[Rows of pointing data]
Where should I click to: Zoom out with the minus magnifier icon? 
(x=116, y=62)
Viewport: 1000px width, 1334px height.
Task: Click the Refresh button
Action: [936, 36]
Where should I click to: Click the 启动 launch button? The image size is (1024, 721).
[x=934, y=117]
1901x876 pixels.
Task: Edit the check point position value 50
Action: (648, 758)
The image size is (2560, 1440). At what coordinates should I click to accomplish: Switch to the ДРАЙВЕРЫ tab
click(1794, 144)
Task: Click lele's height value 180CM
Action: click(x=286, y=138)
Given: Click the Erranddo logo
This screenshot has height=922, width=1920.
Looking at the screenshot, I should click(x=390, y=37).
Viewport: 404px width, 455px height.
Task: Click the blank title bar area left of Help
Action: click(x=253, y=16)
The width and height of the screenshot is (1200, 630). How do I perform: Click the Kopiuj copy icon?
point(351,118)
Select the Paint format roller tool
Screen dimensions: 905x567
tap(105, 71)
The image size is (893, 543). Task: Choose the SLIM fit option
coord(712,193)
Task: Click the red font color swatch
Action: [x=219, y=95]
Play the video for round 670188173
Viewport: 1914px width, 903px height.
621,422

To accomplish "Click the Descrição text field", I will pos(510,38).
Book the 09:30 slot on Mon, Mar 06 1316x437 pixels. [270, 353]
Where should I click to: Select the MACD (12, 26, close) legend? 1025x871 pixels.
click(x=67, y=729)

◆ **EXERCISE BRIEF**
Please count the lines in the rows above that contain the word "image" and give only the number.

◆ **EXPECTED ANSWER**
3